I have this image in my mind about most freelancers being people who went to their 9-5 software development job for 10 years before they started to freelance.
My company which I have had for a few years have done some (when looking back at it now) very basic php/web-design freelancing for local companies. I was reading the thread about where to find freelance jobs (http://news.ycombinator.com/item?id=1526199) and realized that there are a lot of projects that need coders out there. Having invested a good amount of my education recently into software development, project management and economics I think this would be a really good way to keep learning new things and at the same time get some pressure ( and money ) to motivate and make me prioritize the project at hand. Of course I wouldn't seek out projects that I knew were out of my current or near-future skill-set but this is probably the heart of the problem.
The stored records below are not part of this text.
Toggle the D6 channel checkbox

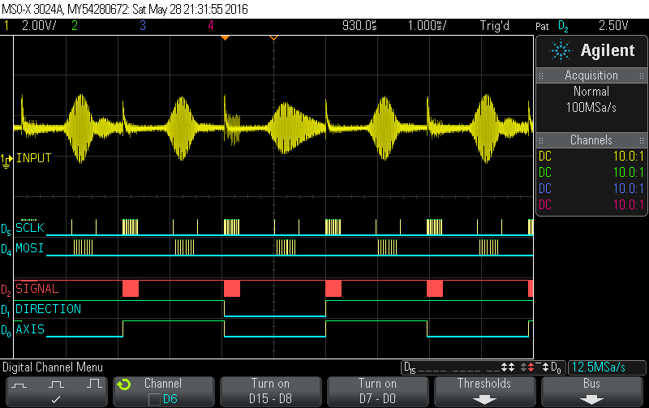coord(154,398)
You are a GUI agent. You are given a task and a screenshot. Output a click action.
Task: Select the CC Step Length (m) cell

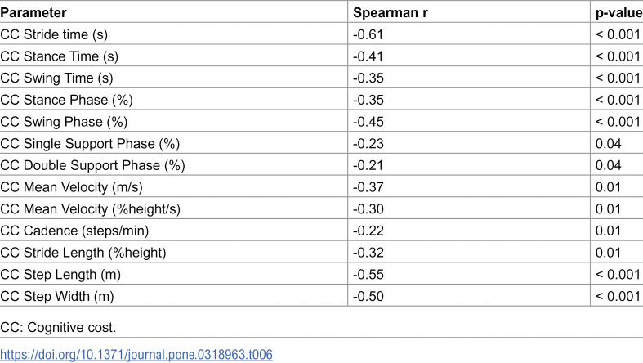(x=174, y=274)

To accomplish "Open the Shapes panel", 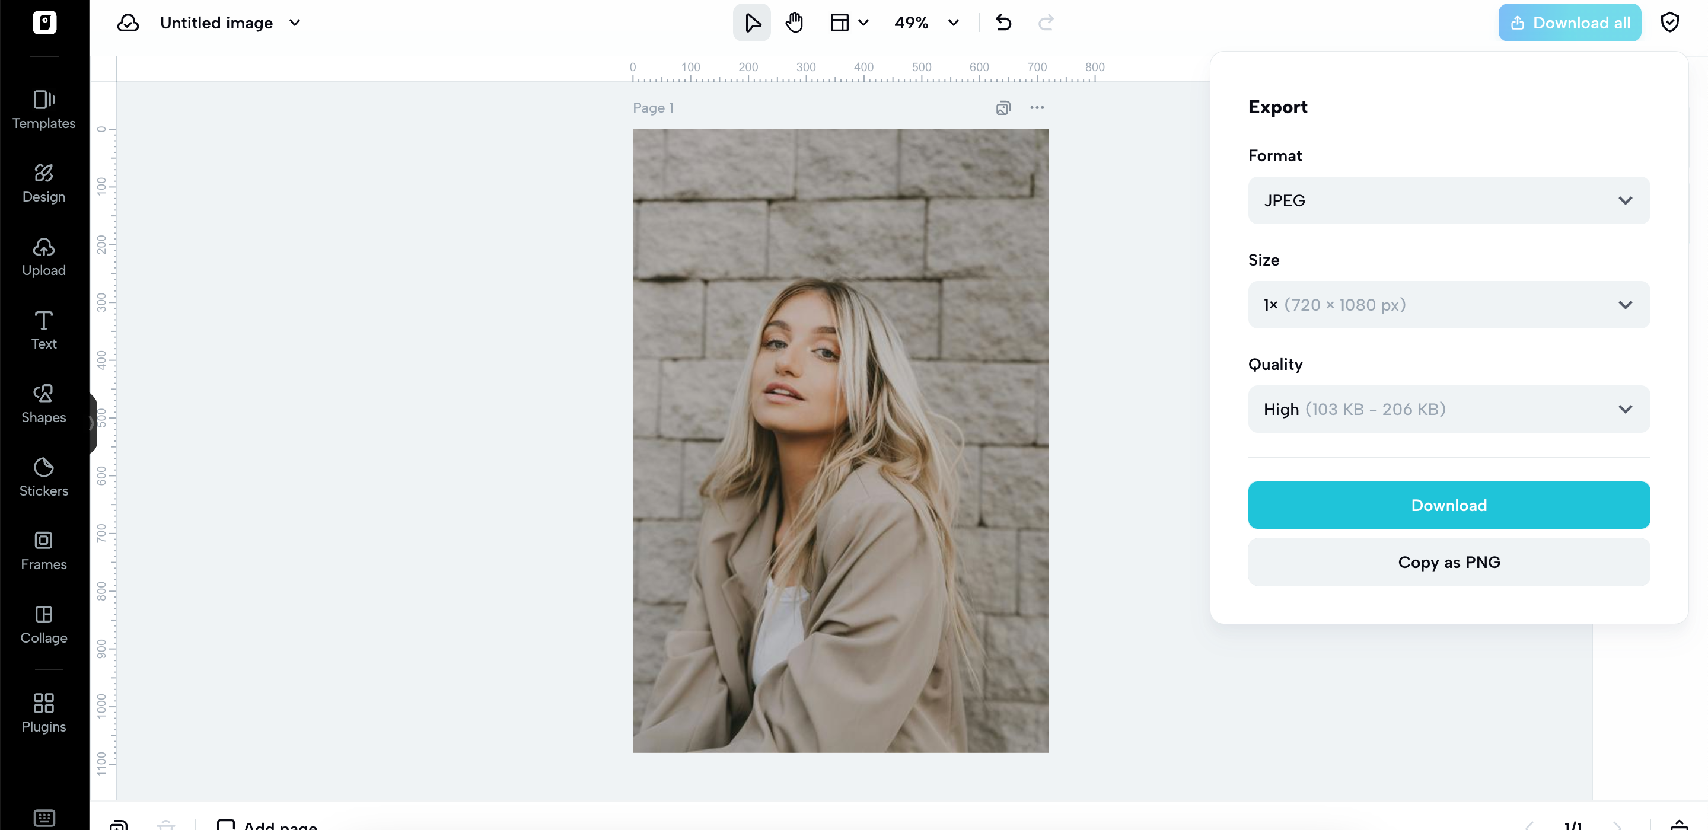I will pyautogui.click(x=44, y=404).
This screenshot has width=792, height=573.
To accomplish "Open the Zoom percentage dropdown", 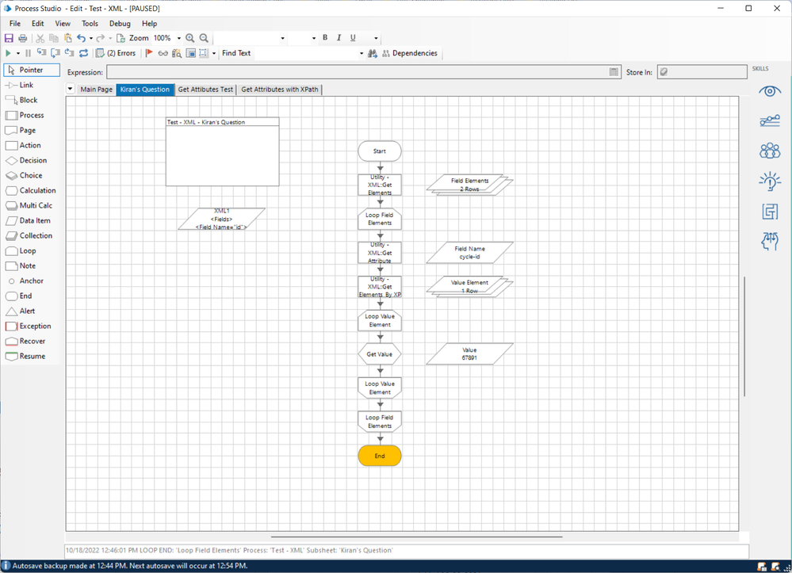I will coord(179,38).
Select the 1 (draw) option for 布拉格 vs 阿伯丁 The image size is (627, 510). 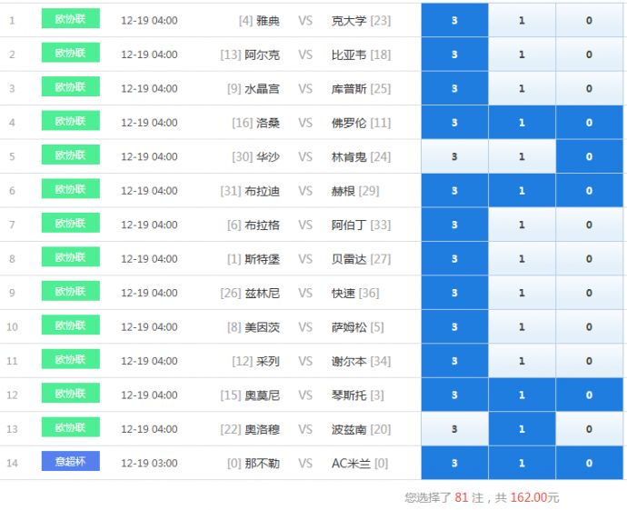coord(522,225)
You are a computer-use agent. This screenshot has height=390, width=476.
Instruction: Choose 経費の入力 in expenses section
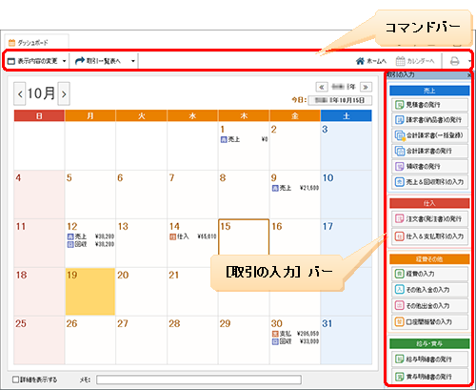point(429,274)
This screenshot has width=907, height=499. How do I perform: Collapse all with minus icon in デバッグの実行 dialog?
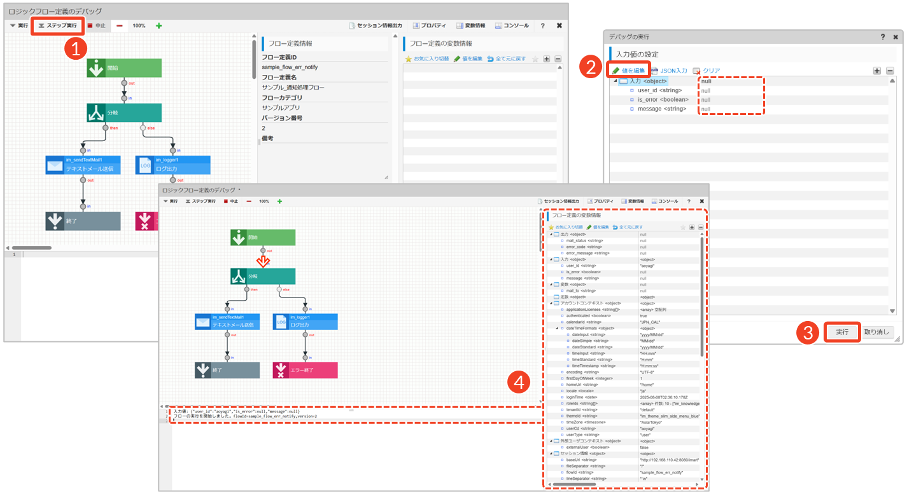pyautogui.click(x=890, y=71)
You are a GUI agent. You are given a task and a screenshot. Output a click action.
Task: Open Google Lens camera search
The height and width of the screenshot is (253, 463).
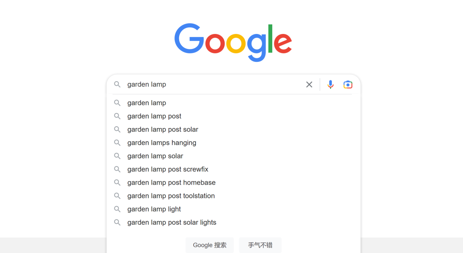(348, 84)
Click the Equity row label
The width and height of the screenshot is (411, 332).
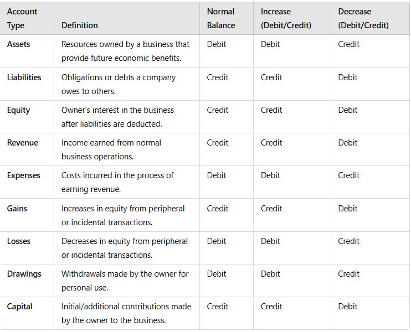(19, 110)
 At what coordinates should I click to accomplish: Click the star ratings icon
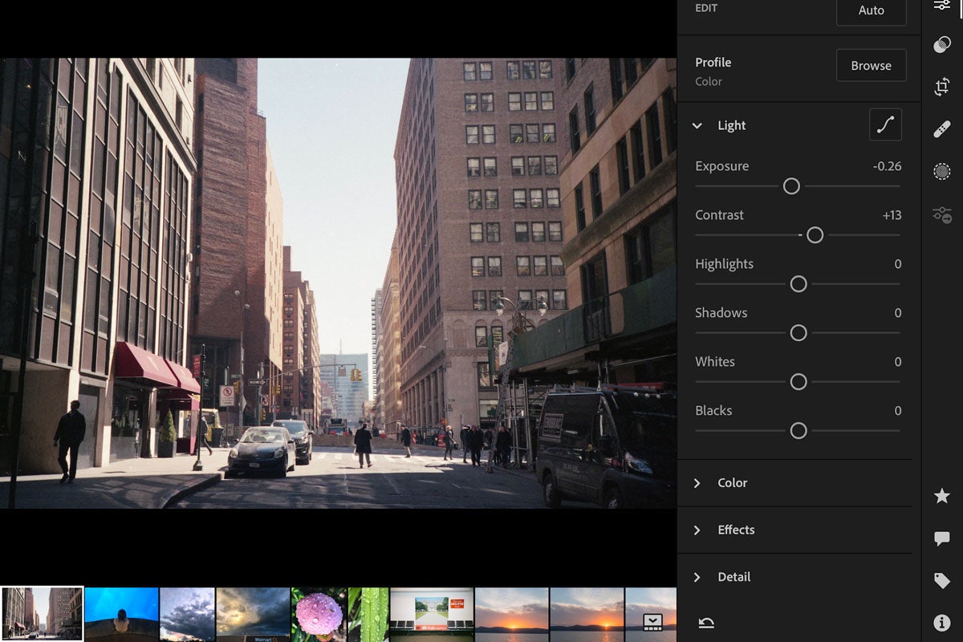(942, 497)
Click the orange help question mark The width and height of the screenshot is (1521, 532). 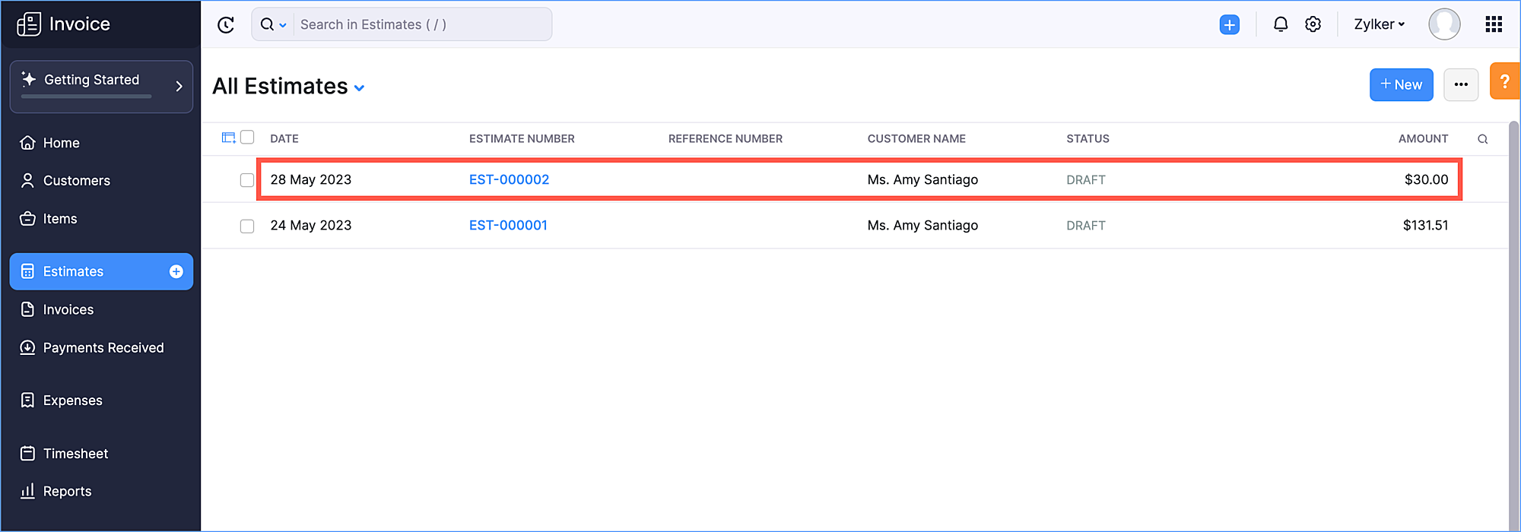tap(1504, 81)
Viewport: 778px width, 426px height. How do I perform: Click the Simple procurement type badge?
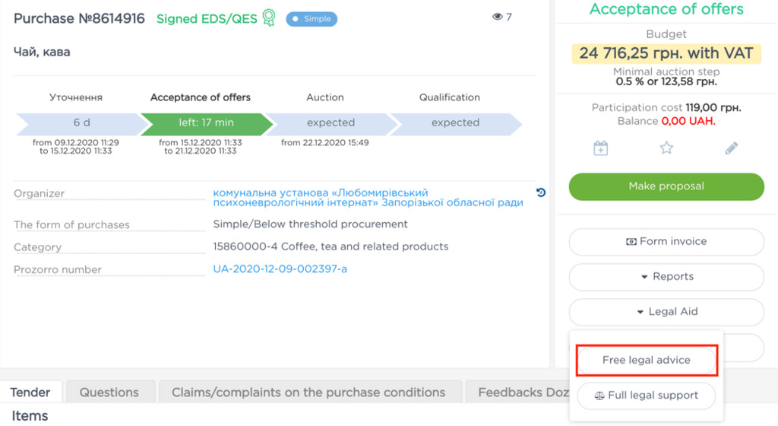click(x=312, y=18)
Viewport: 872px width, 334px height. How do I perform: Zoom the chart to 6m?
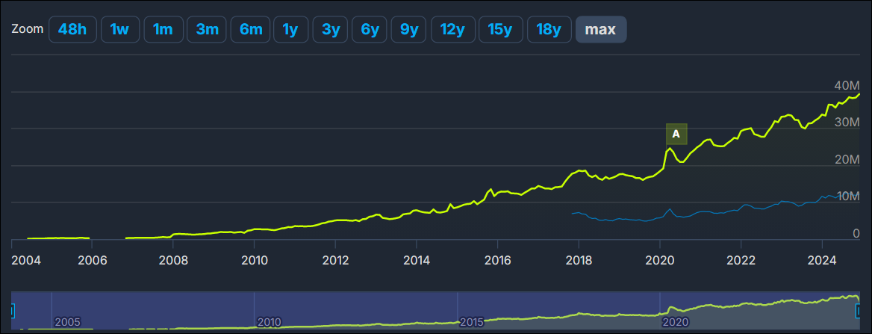[x=250, y=30]
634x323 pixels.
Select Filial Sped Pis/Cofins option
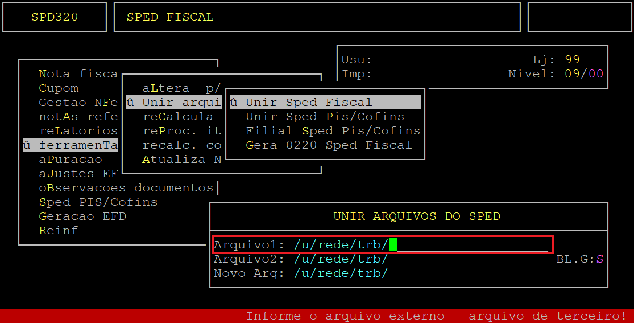333,131
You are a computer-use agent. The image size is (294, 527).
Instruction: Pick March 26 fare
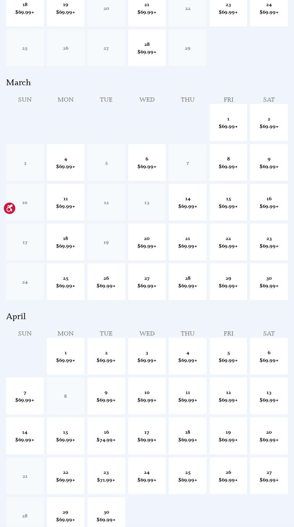coord(106,282)
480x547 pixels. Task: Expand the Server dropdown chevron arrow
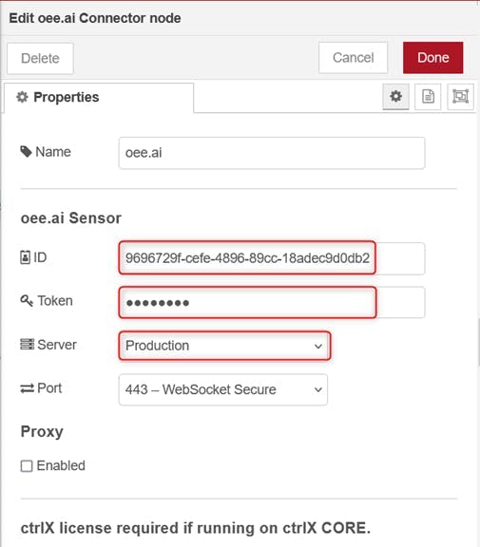pos(318,346)
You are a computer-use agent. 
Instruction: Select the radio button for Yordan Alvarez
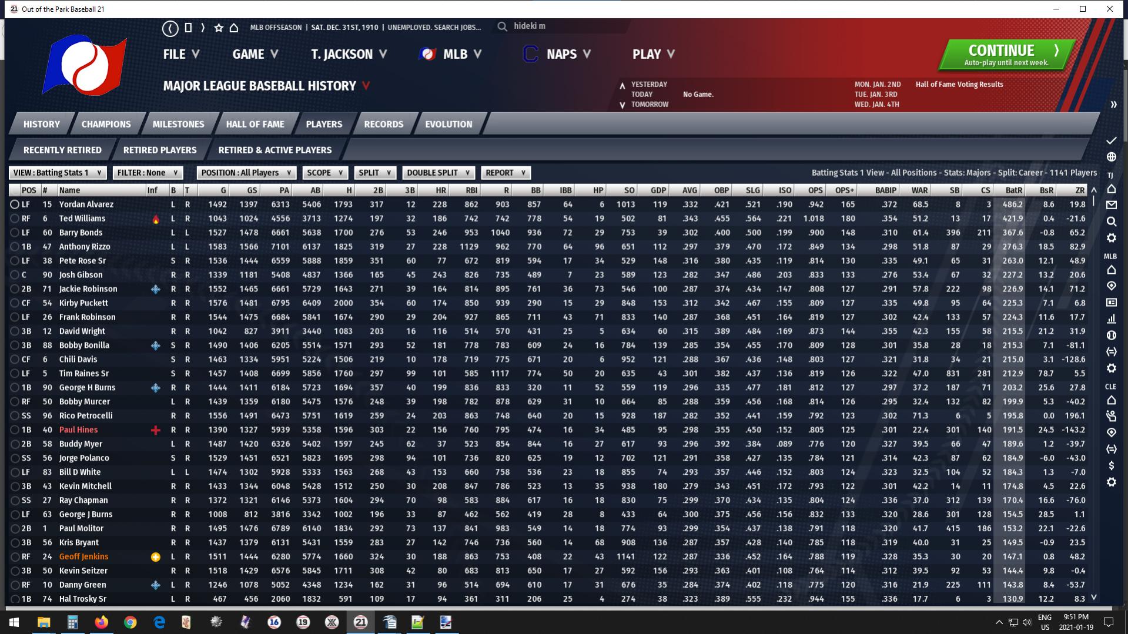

Do potential clients expect a certain level of expertise or are they happy as long as the product works within the boundaries of the spec and deadlines are met? Im thinking that honesty in the bidding and the continuos development process will get me a long way. By that I mean not promising deadlines that im not sure can be met and facing problems head on. But perhaps this is just naive? Also im starting to notice that the more you about something the more you realize that you still have to learn.
Also does the general rule of "work for free or full price, never for cheap" apply in this situation?
Question could probably be: How did you go from goto and general pasta to well designed beautiful code that made people write articles in your honor?
Books? Articles? Down-and-dirty coding? Finding a mentor? Doing open-source? Slaving away as a PhD student in applied mathematics and system design?